“Whatever your politics or your views on the Iraq war, the admission by Sen. Dick Durbin [Illinois Democrat] that as a member of the Senate Intelligence Committee he knew that America was duped into a war, but remained silent because he was sworn to secrecy, was a stunner,” Dennis Byrne writes in the Chicago Tribune.
“ ‘At the time of this debate,’ he recently said on the Senate floor, ‘I was a member of the Senate Intelligence Committee. And I would read the headlines in the paper in the morning and watch the television newscasts and shake my head. [. . .]
“ ‘The information we had in the Intelligence Committee was not the same information being given to the American people. I couldn’t believe it. [. . .] So in my frustration, I sat on the floor of the Senate and listened to this heated debate about invading Iraq, thinking the American people are being misled, they are not being told the truth.’
“As many in his home state know, the idea that Durbin could keep his mouth shut about anything is a stunner in itself. He has been known to shoot it off frequently and disastrously. Witness the time he made the inflammatory and false comparison of the U.S. military’s treatment of Guantanamo Bay detainees to the millions murdered by the Nazis, Soviet Gulags and Cambodia’s Pol Pot,” said Mr. Byrne, a Chicago area writer and consultant.

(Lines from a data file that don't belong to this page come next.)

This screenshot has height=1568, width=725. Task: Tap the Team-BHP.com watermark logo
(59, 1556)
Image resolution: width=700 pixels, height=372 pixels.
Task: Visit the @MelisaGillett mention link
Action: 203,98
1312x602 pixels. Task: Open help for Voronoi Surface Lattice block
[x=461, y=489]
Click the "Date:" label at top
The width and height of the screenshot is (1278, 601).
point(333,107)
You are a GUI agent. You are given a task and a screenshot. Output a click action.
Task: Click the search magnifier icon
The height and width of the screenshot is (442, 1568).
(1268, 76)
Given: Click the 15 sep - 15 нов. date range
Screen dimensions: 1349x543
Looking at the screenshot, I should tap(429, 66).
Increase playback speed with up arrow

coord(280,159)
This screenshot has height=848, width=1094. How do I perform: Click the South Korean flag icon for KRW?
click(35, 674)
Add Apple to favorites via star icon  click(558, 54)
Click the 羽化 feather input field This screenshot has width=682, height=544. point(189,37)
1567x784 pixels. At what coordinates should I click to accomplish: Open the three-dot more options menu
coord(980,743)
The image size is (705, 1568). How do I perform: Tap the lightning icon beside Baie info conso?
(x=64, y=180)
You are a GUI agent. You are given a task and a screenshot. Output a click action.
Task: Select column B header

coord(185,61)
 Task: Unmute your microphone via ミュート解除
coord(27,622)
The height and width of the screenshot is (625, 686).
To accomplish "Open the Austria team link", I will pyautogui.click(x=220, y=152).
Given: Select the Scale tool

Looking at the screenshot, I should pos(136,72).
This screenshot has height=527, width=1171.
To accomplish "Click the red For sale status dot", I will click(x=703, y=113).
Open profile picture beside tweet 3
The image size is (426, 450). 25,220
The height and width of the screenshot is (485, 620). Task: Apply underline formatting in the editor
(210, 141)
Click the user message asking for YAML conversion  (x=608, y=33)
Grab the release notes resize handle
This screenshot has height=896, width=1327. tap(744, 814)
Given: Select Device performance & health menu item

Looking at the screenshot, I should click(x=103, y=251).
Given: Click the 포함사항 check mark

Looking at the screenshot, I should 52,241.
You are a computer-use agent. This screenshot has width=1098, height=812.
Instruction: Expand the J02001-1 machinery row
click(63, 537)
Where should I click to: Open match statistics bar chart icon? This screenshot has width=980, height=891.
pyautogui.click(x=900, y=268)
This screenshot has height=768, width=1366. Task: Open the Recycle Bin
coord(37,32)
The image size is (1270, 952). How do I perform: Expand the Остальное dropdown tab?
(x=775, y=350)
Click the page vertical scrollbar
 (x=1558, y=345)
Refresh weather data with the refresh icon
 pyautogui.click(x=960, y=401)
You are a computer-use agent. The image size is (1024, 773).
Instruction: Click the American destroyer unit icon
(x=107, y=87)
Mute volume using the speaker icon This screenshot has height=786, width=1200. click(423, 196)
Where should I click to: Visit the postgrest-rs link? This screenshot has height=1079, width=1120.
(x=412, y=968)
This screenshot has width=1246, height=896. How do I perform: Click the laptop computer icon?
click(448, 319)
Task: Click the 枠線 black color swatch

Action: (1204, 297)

“So, what are we to think now? That Durbin willingly let thousands of Americans and uncounted thousands of Iraqis die when he knew the truth? Is he bringing it up now because he is seeking absolution? Was it just bravado, a childlike ‘I know what you don’t know’ moment? Was it a slip of the tongue; did he misspeak? Was it just a routine attempt to again make Bush administration officials look like liars, but he failed to think through the implications and consequences of what he was saying? Did it even occur to him that he was implicating every member of the Intelligence Committee for hiding the truth from the public?”